Frappée par l’hypocrisie des bonnes dames des pauvres, aux motivations peu louables, Sarah Brown quitte sa vie londonienne pour rejoindre une résidence réservée aux femmes, la bien nommée La Vie Seule, sorte de béguinage où personne ne dirige, et où on vit entre sœurs, sans vraiment se croiser si ce n’est dans la cage d’escalier. De sautillements en gambades, cette jeune femme ira travailler la terre avec des fées, traversera la Forêt Enchantée à califourchon sur le cheval d’un prince qui en aime une autre et finira par tout quitter pour le Nouveau Monde, après avoir compris l’absurdité de sa vie : 

« Elle se demanda comment elle avait fait pour s’assoir tous les matins face à cet énorme et bien sérieux répertoire de fiches sans tenter de lui faire des chatouilles »

Mariée à un diplomate, Stella Benson voyage en Europe et aux Etats-Unis. Prise dans un rôle d’épouse trop étroit et engoncée dans une vie mondaine qui l’ennuie profondément, elle soulage sa lassitude à force d’écriture. Soucieuse des questions sociales, comme son personnage de La Vie seule, elle s’engage activement aux côtés des plus démunis, des crève-la faim. On cherche d’ailleurs beaucoup à manger dans ce livre, au milieu des pénuries, les ventres se serrent mais c’est avec humour que la tragédie frappe : s’il n’y a rien à mettre sur la table basse à 16h, qu’à cela ne tienne, on passe mettre en gage un manteau pour nourrir ses hôtes. Le pauvre maire n’arrive pas à ses fins avec la sorcière qui excite sa virilité et doit patienter, avec sa main semblable à un « gros steak », que celle-ci assouvisse son appétit violent de nourriture : 

« Non, répliqua la sorcière. J’ai tellement faim que je sens mes côtes se replier sur elles-mêmes. Il faut absolument que je mange des saucisses avec une purée de pommes de terre et deux beignets aux pommes. »

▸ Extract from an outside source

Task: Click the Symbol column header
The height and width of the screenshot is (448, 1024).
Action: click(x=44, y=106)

La sorcière fera durer la torture de cet homme réduit à rien sous son charme dévastateur et se délecte de prendre le temps de sculpter dans sa purée « un château en ivoire construit sur un rocher dans une mer de cristal », la saucisse incarnant le dragon du château. Son repas avalé goulûment, elle lui réclame une photo de lui, un « scalp » comme elle dit, preuve qu’elle aura été une fois dans sa vie demandée en mariage par un homme « Si vous voulez bien me donner une photo de vous, moi aussi je l’étiquetterai « scalp » et la mettrai dans ma boutique. Ça, ça ferait très adulte, n’est-ce pas ? ». Moqueuse ou sincère, qui sait ? Mais il est certain que la sorcière parle sans filtre, et réalise notre désir le plus inavoué : le tabou ultime, dire tout ce qu’on pense. 

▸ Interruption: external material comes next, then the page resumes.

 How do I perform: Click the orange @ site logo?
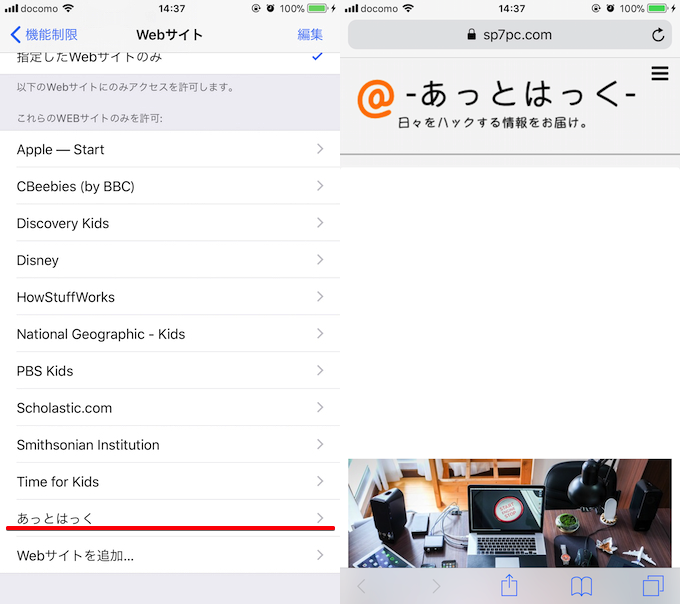click(x=376, y=99)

On retrouve ce ton de libre penseuse, incisif au possible dès qu’il s’agit de gifler la société anglaise conservatrice de ce début de 20e siècle. Le portrait de Lady Arabel, l’une des bonnes dames charitables, est un exemple du genre : 

« elle était aussi vertueuse qu’Achille était invulnérable. Quand elle est née et qu’on avait plongé son âme dans la vertu, un talon était fort heureusement resté au sec. Elle avait un mari, mais aucune autre tragédie marquante dans sa vie. »

Comment ne pas jubiler de reconnaissance à la lecture de ces piques truculentes comme Oscar Wilde savait les ciseler quelques années auparavant ? 

Génie ou impostrice ?

Décousu, mal construit, foutraque pour les un.es, génial, inclassable, sans pareil pour les autres, l’expérience d’une fiction de Stella Benson ne laissera personne indifférent. Empreint d’une énergie débordante, difficilement canalisable, le texte folâtre et s’échappe de nos mains comme les guides d’un cheval piqué par un vent de folie. Pied de nez à tout ce que l’Académie peut s’épuiser à échafauder comme catégorie littéraire. Stella Benson court encore, « sourde comme un pot » à l’horreur de l’humanité et comme la sorcière de son dessin, reproduit magnifiquement en couverture, elle continue de sillonner les airs à la recherche du sortilège qui mettrait fin une bonne fois pour toute à la violence du monde.